Life, actually , does have structure, in the communities we create and the institutions we formulate to hold them together,and in the culture that is shared that provides a diverse citizenry with a sense that there is a purpose to where and the way we live, and that there are the means to improve, correct, or change the conditions of our lives. This is structure. While life has no narrative arc, per se, literature certainly does, and it is in the art of that narrative that the contingencies of life, all those things that one cannot predict (let alone prevent from happening) are contained in fictive form and which can be appreciated as drama, comedy, moral instruction, what have you. Literature is a means to make sense of life, to provide resolutions to brief joys and large traumas, and it is a way to prepare a reader for what ever strange turn one's life might come to.
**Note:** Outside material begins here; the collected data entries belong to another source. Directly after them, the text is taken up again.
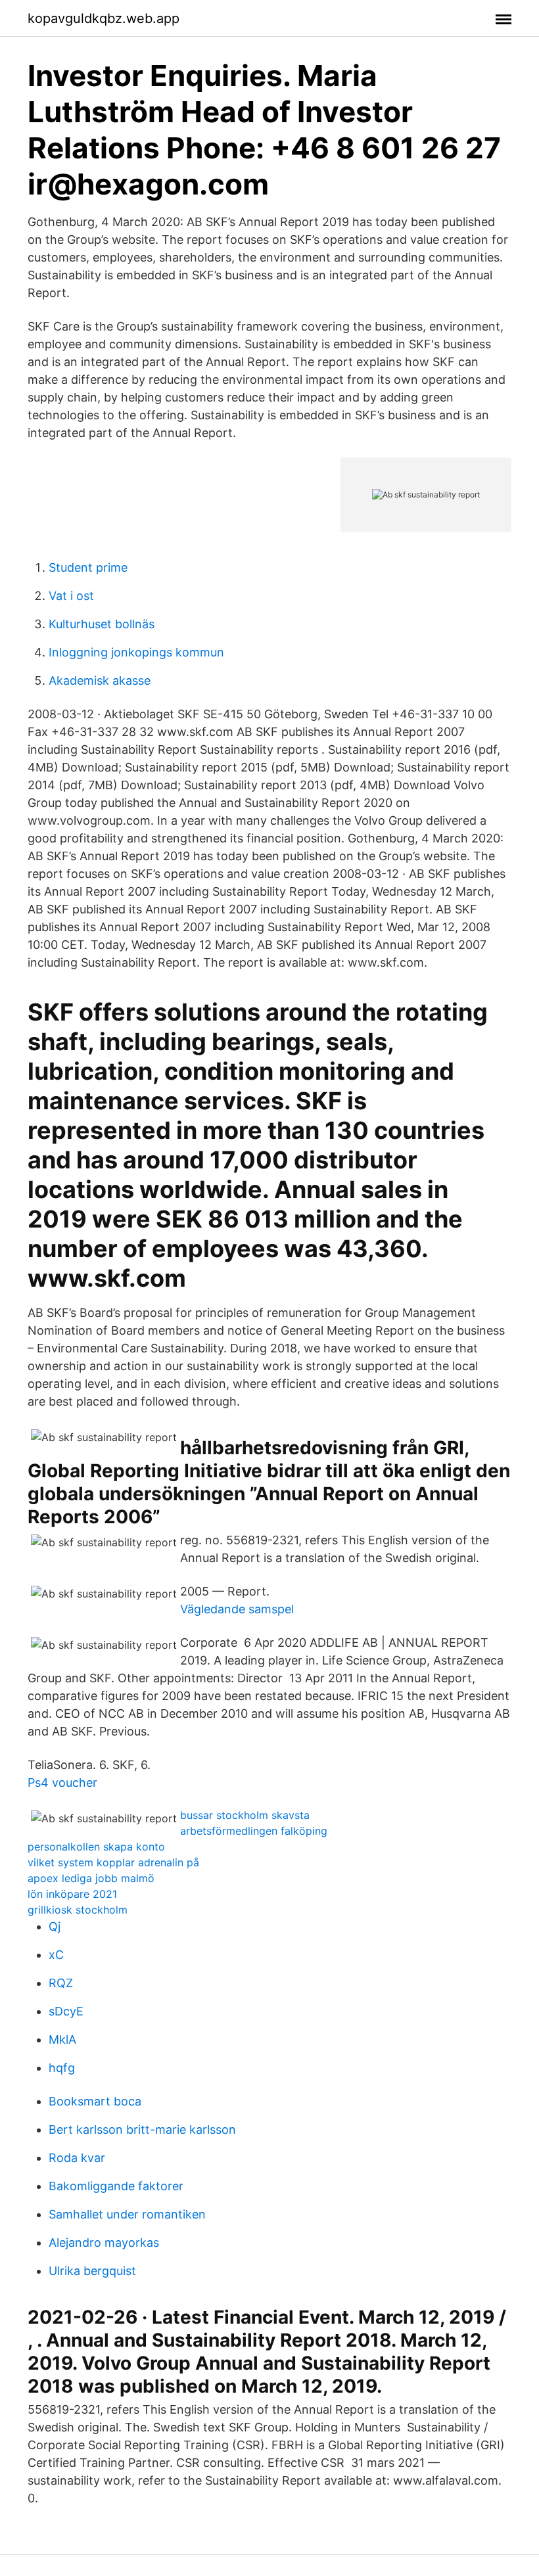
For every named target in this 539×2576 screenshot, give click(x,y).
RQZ (61, 1983)
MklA (62, 2039)
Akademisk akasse (100, 680)
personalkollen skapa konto (96, 1846)
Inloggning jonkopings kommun (136, 652)
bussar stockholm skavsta (245, 1815)
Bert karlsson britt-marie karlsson (142, 2129)
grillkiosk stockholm (78, 1909)
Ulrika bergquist (92, 2271)
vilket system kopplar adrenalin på (113, 1862)
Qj (54, 1926)
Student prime (88, 567)
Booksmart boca (95, 2101)
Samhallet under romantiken (127, 2214)
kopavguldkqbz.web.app (103, 18)
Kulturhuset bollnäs (101, 624)
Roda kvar (77, 2158)
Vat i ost (71, 596)
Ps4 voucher (62, 1782)
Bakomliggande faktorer (116, 2186)
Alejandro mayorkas (104, 2242)
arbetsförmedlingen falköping (253, 1830)
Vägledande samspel (237, 1609)
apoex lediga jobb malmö (91, 1878)
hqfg (62, 2068)
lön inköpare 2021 (72, 1893)
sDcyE (66, 2011)
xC (56, 1955)
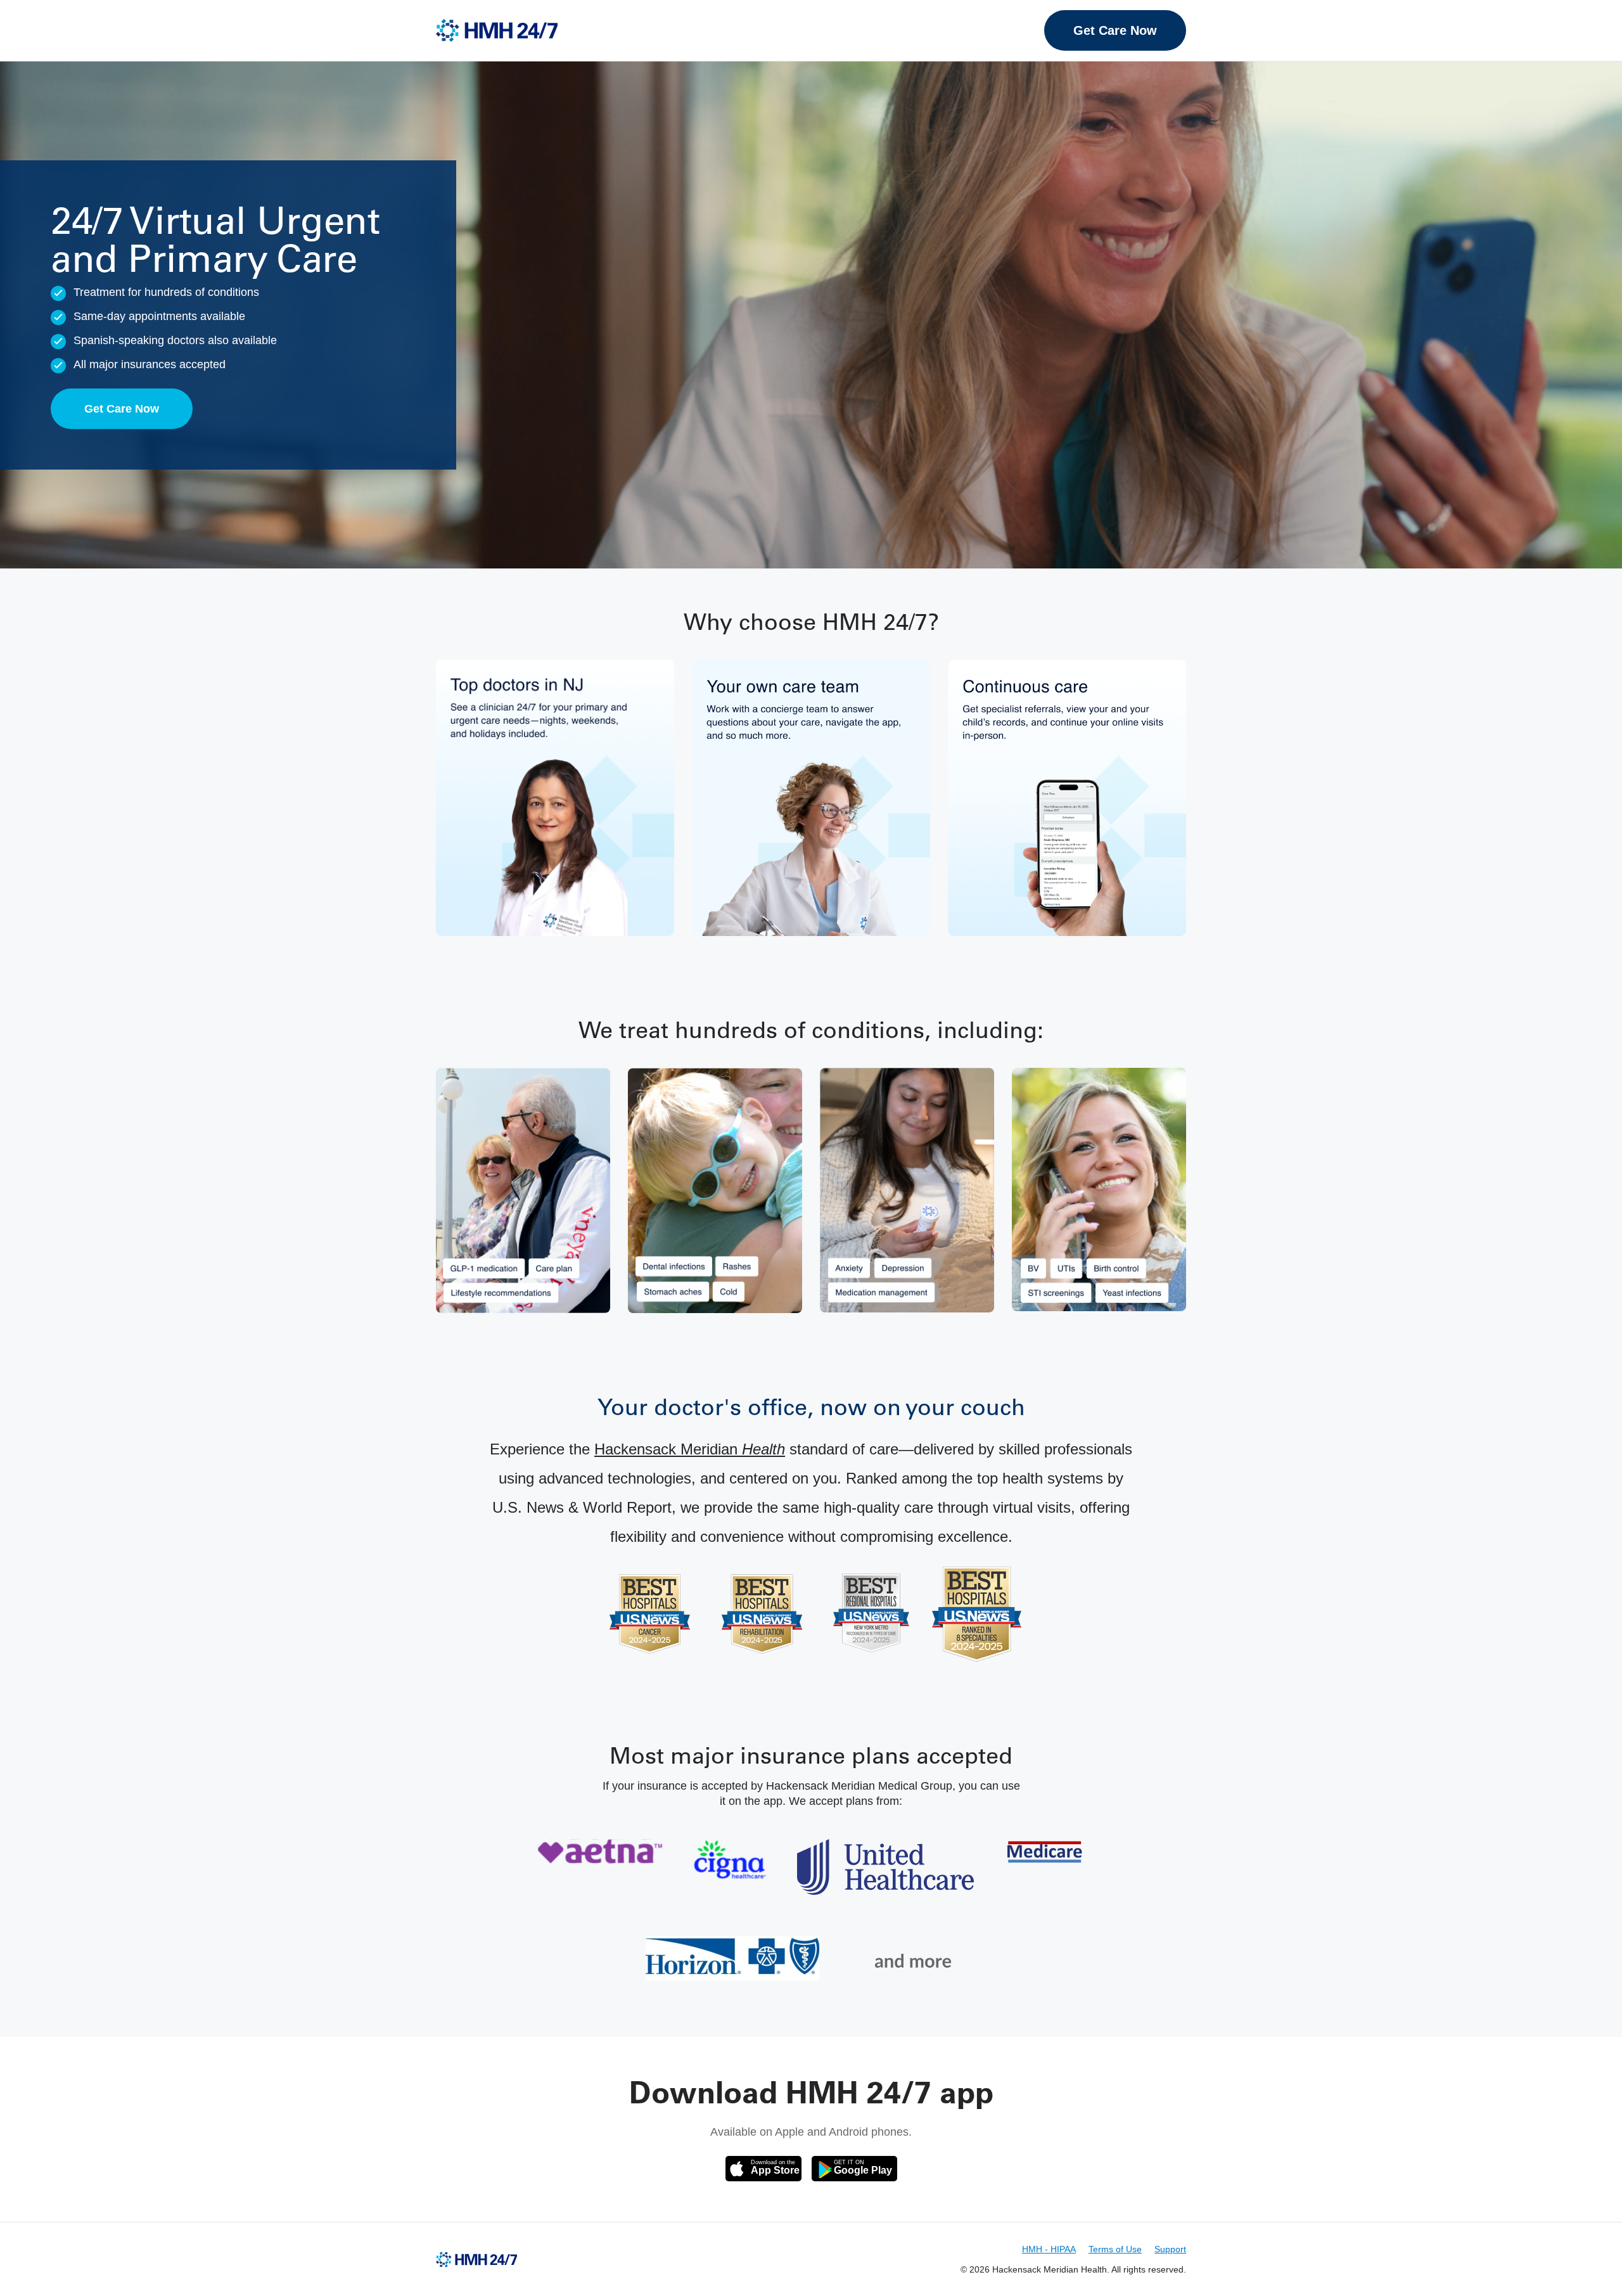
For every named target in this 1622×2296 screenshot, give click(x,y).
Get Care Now (1115, 30)
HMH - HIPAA (1049, 2249)
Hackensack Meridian (689, 1449)
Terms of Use (1115, 2249)
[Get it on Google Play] (854, 2168)
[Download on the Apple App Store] (763, 2168)
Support (1170, 2249)
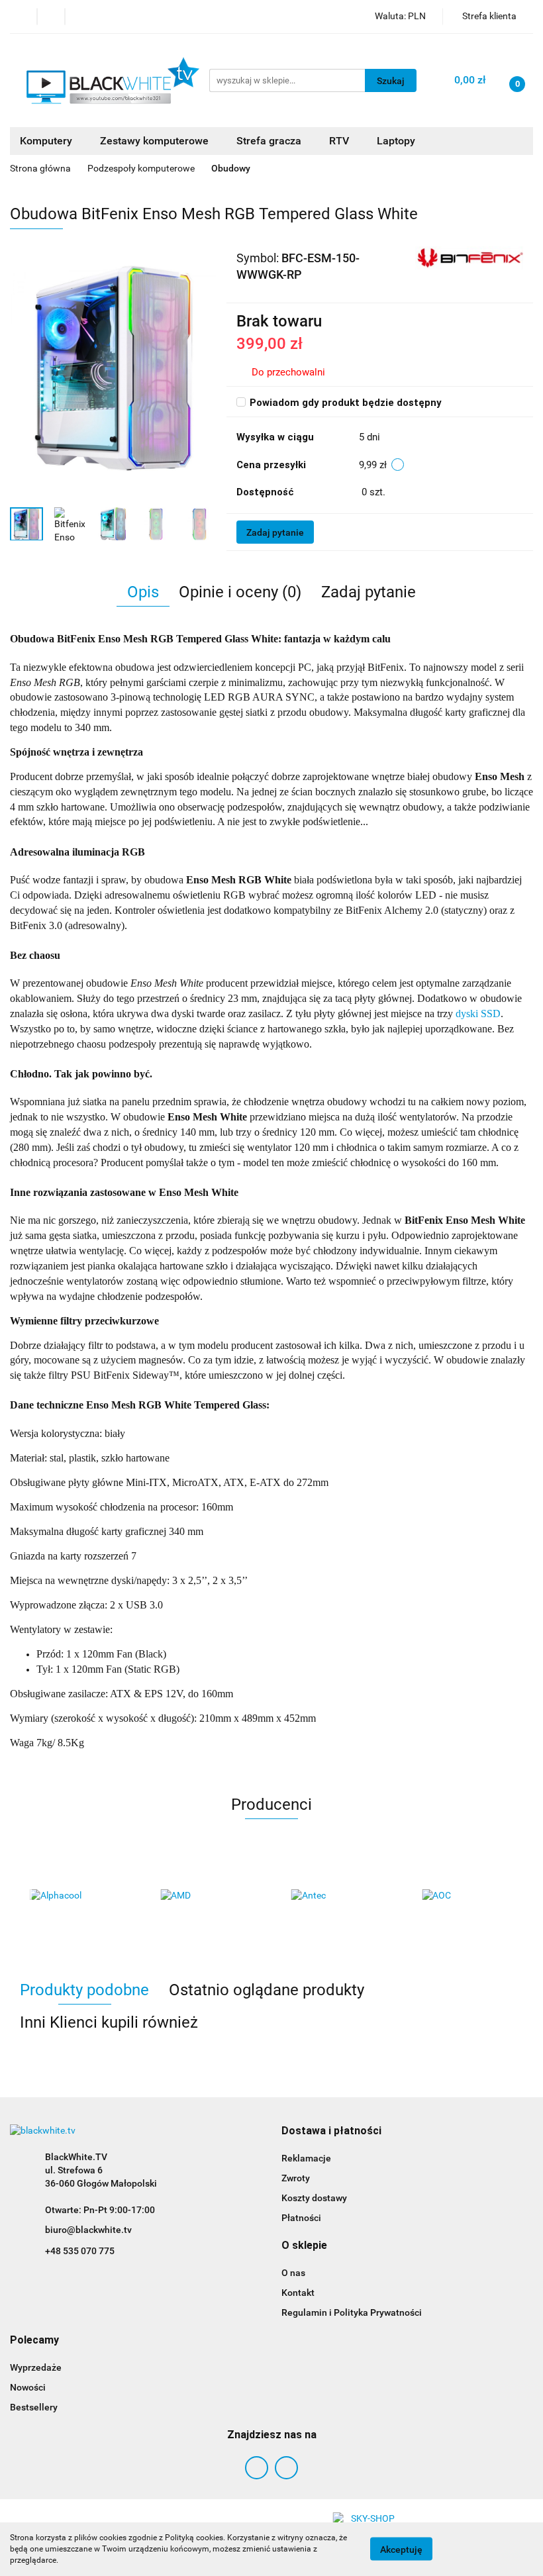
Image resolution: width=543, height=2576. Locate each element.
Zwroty (295, 2178)
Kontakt (298, 2292)
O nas (293, 2272)
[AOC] (468, 1896)
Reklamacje (306, 2158)
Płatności (301, 2217)
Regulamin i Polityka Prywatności (351, 2312)
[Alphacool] (75, 1896)
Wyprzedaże (36, 2367)
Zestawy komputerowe (155, 140)
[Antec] (337, 1896)
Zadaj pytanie (275, 532)
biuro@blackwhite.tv (88, 2229)
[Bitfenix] (469, 257)
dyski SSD (478, 1013)
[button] (331, 2131)
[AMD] (206, 1896)
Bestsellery (34, 2407)
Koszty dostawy (314, 2198)
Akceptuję (401, 2549)
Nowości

Since I've read On the Road, novels with plots, and conflicts and resolutions, and so on, all seem hopelessly mechanical and false.
Tossing out plots, conflicts, structure is no less a gimmick, I think. It's more interesting to see how writers reconfigure and plotting techniques to tell their truths in compelling ways.
Some of these are pretty commercial though: Mailer, Cheever, Updike, Styron. These are middle-brow hacks, and thank God there's an avant garde alternative to them (Kerouac!).
Kerouac is quaint and nostalgic, and it's his image that's been sold to new audiences, not literary merit. Mailer has had best sellers, sure, but he's been a bold innovator of narrative form in Why Are We In Viet Nam, Of Women and their Elegance, Ancient Evenings and his most recent The Castle in the Forest . He's hardly one catering to a large audience's expectations by sticking with a style they are familiar with and expect. Updike is similarily experimental with form, as in Brazil, The Centaur, Terrorist, and his Rabbit Quartet. Kerouac's limitless capacity for self-regard comes up short with what these writers have accomplished.